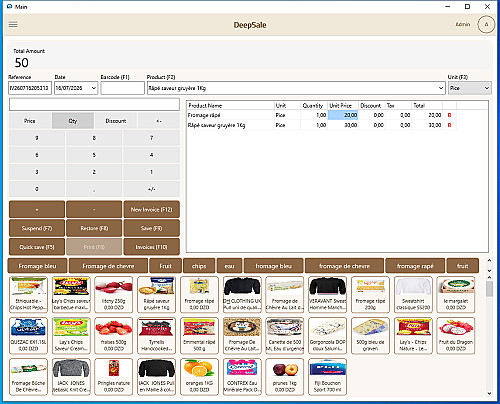Click the Suspend (F7) button
The height and width of the screenshot is (404, 500).
coord(37,228)
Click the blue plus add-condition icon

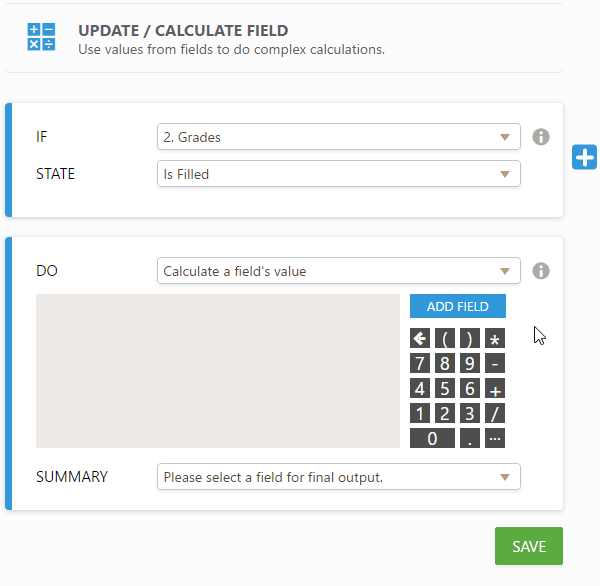[x=584, y=157]
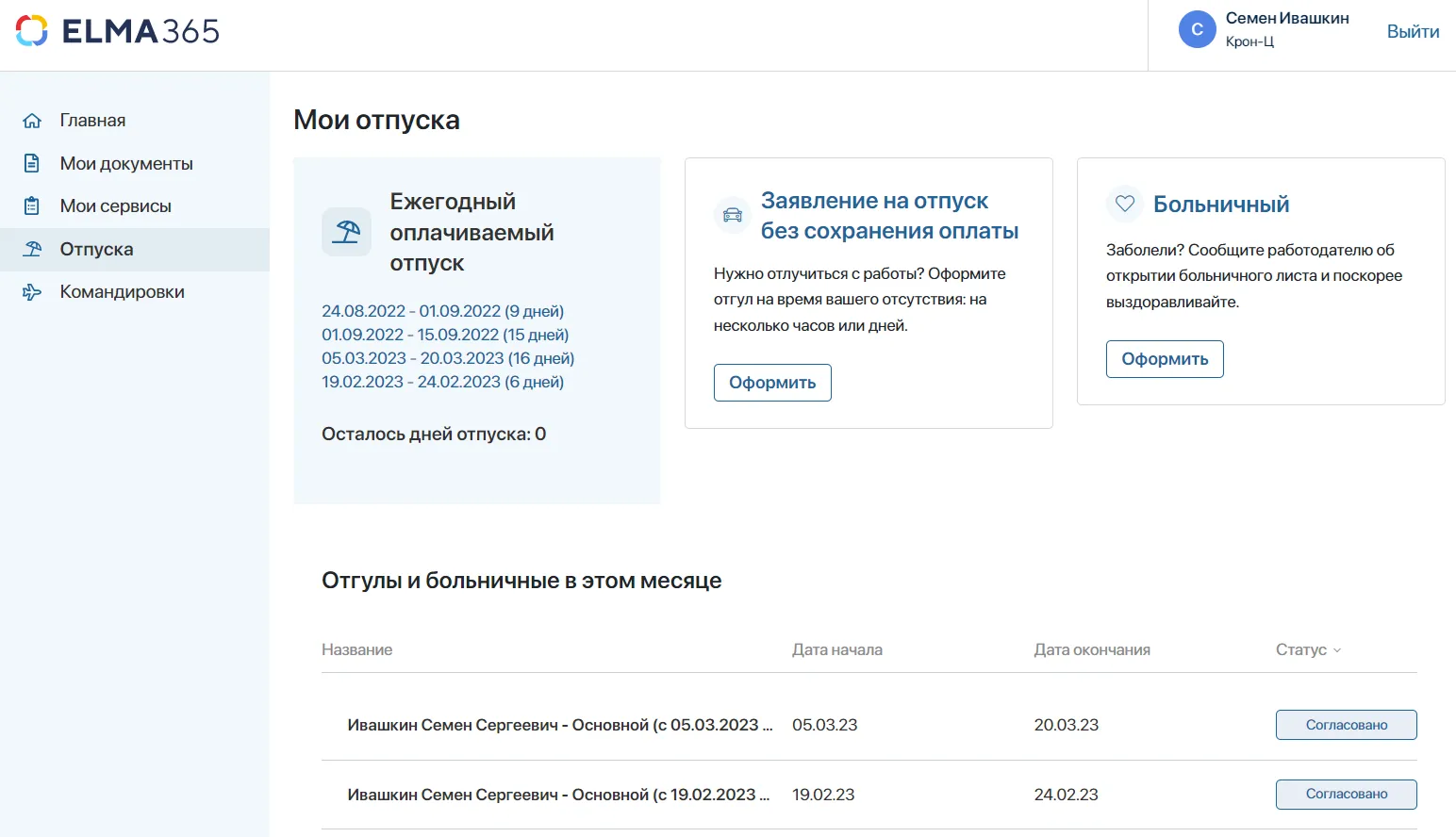
Task: Open vacation period 05.03.2023 - 20.03.2023
Action: pos(448,357)
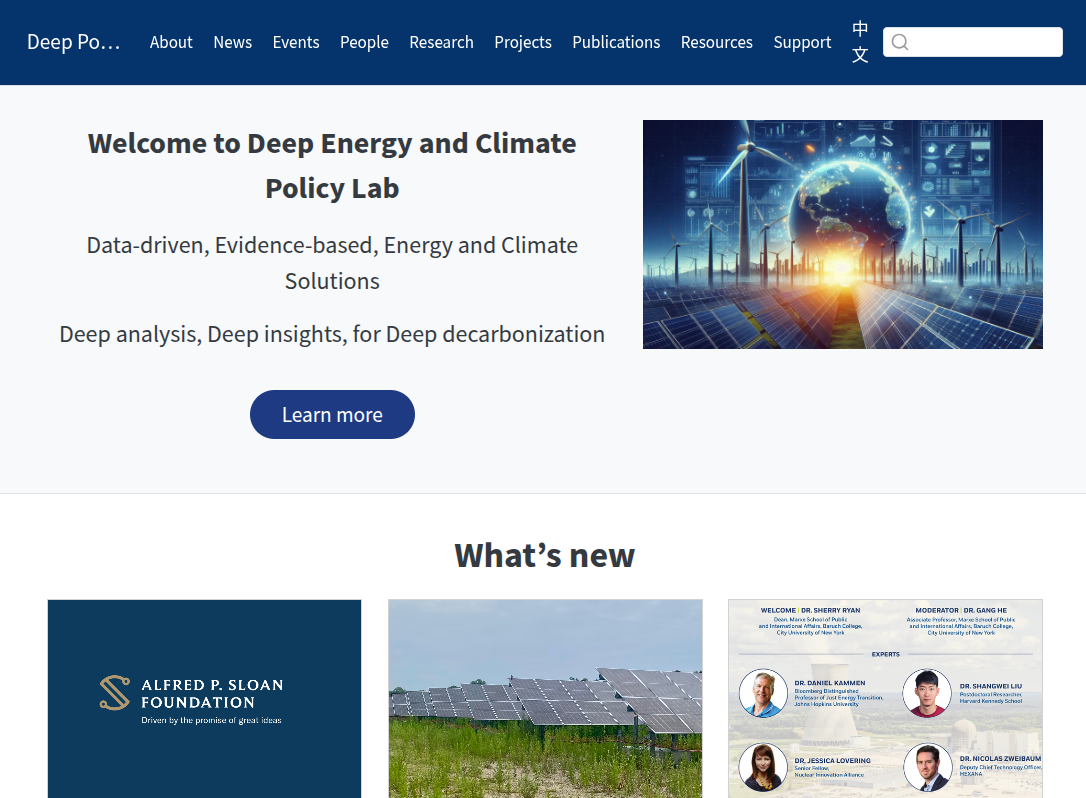Switch language with the 中文 toggle

tap(860, 42)
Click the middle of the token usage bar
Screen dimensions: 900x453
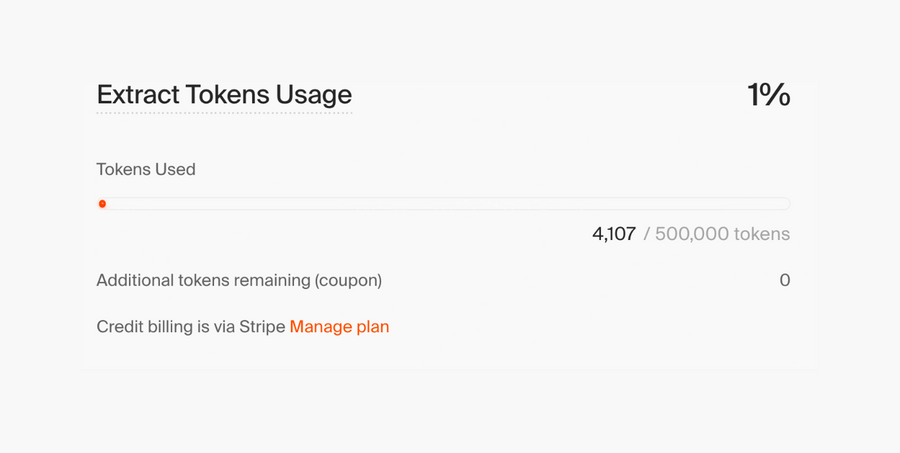pos(443,204)
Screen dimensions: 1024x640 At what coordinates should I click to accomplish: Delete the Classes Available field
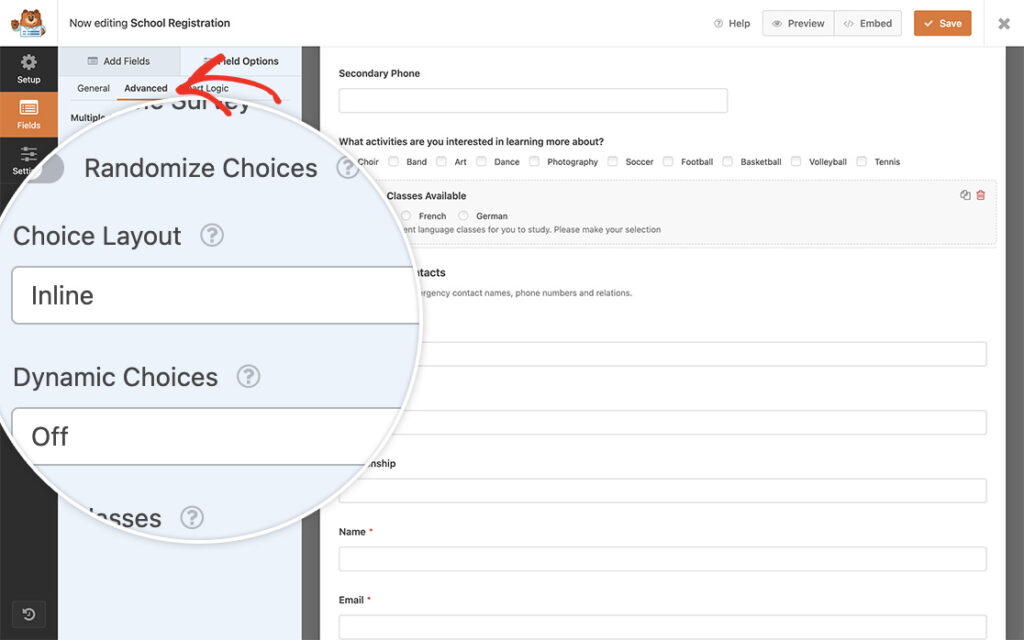(x=980, y=195)
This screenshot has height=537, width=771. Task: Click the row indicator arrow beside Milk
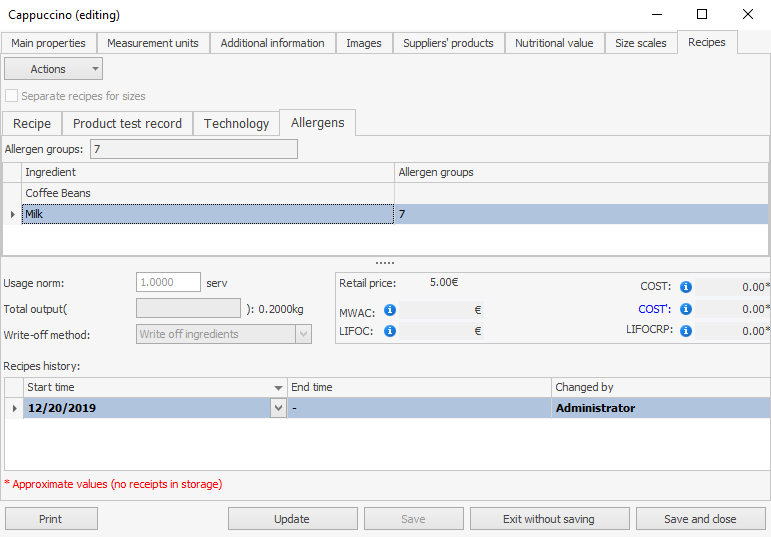click(x=12, y=215)
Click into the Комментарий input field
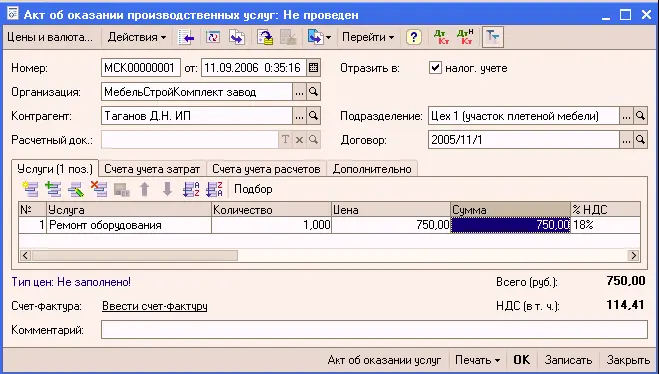The width and height of the screenshot is (659, 374). [x=374, y=329]
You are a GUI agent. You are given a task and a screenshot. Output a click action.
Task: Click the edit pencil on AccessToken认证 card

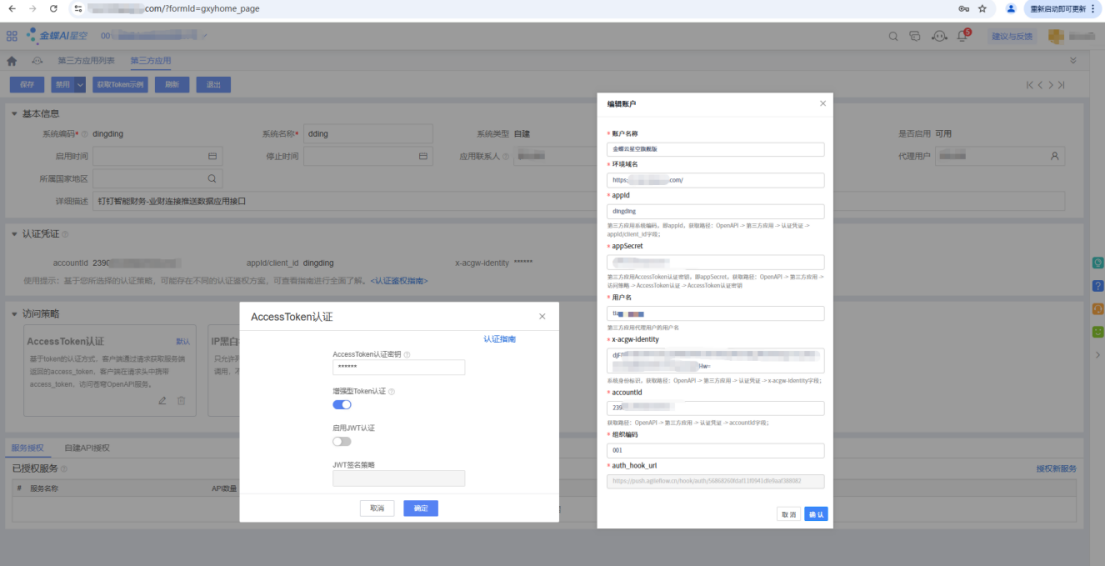tap(162, 400)
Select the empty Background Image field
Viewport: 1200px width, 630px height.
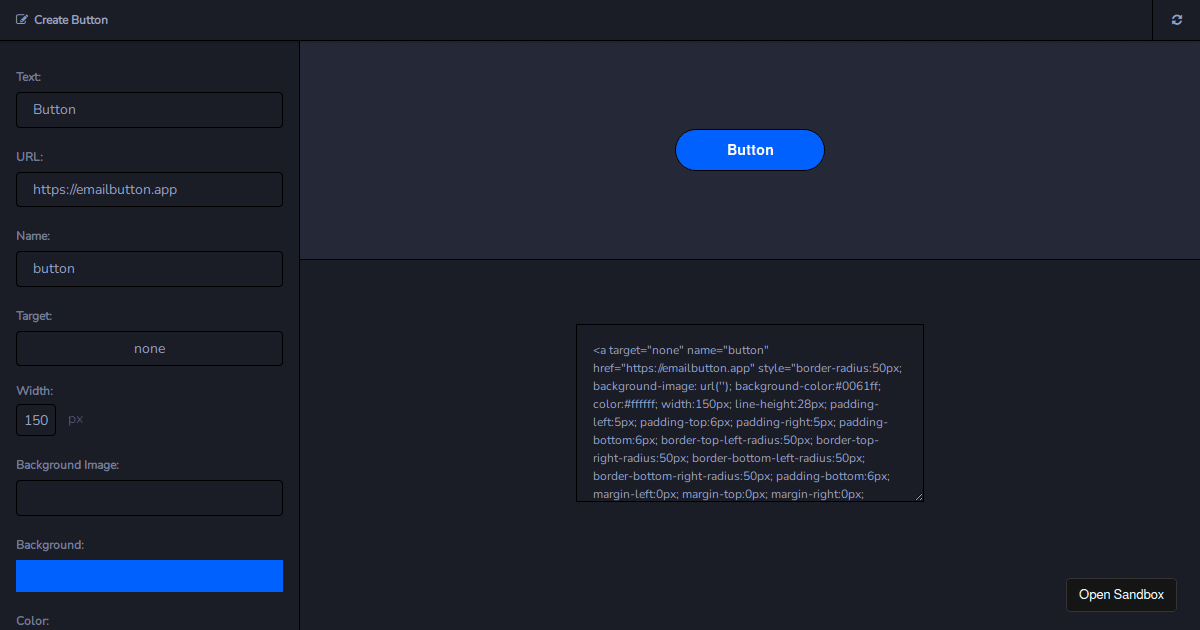click(148, 497)
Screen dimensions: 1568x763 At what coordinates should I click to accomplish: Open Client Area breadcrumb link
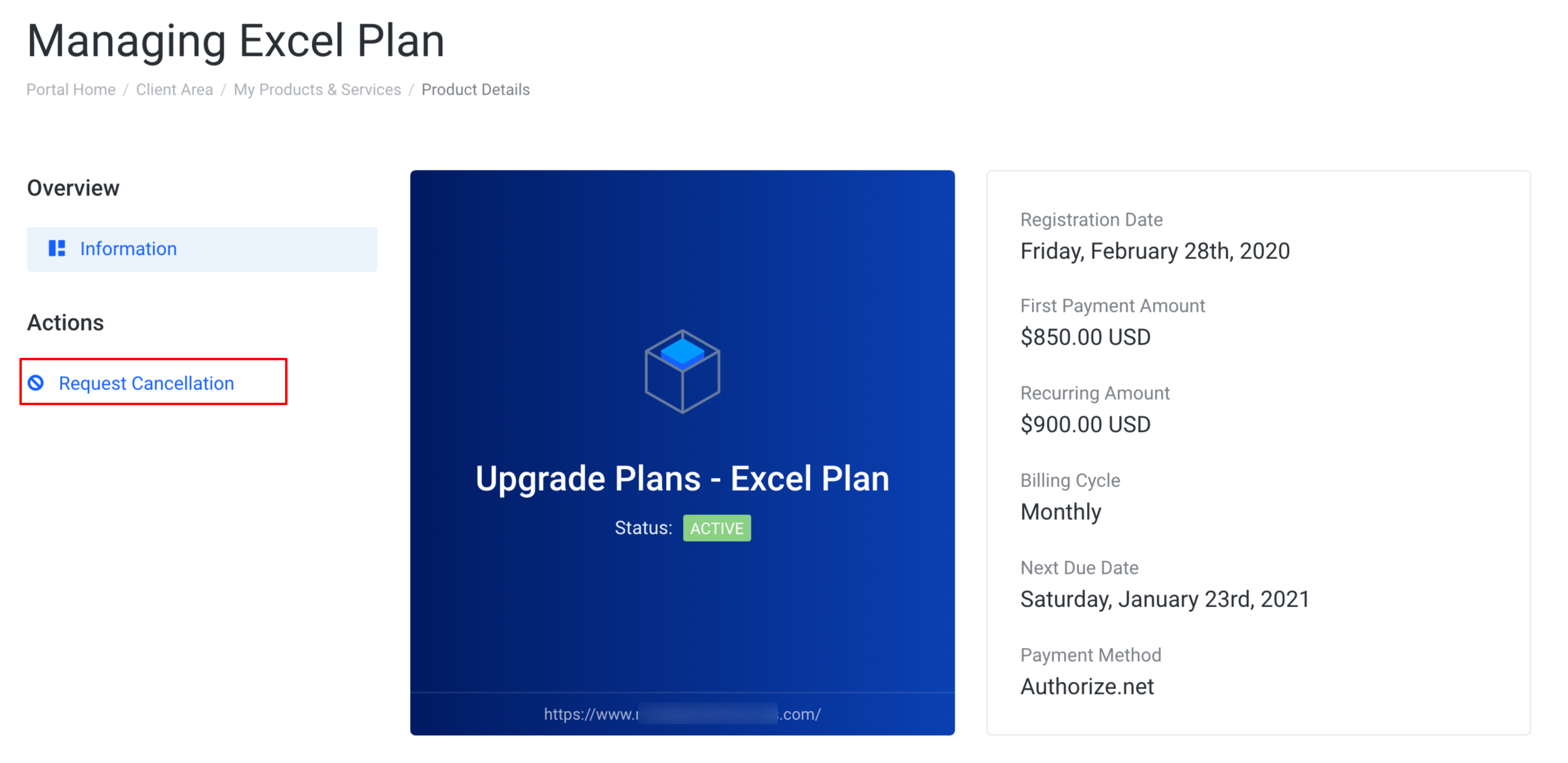click(x=175, y=89)
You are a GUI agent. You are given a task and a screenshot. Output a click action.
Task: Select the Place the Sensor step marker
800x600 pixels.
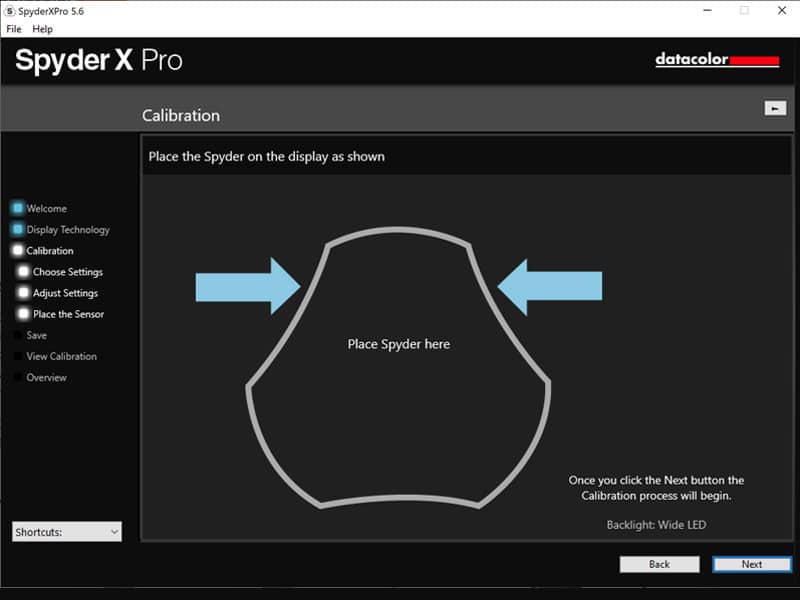[24, 314]
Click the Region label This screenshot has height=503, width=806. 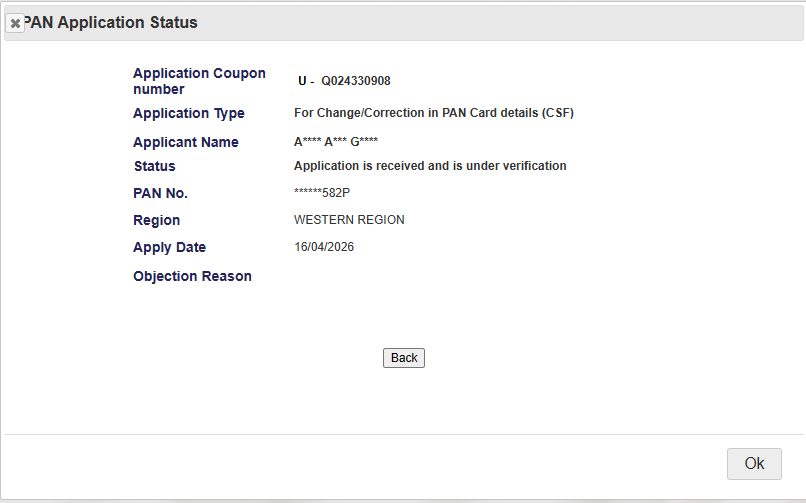pos(156,220)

=== Problem statement ===
Across the entries, tally every line that contains the word "Select" and report the sum by itself.

=== Result of the task ===
2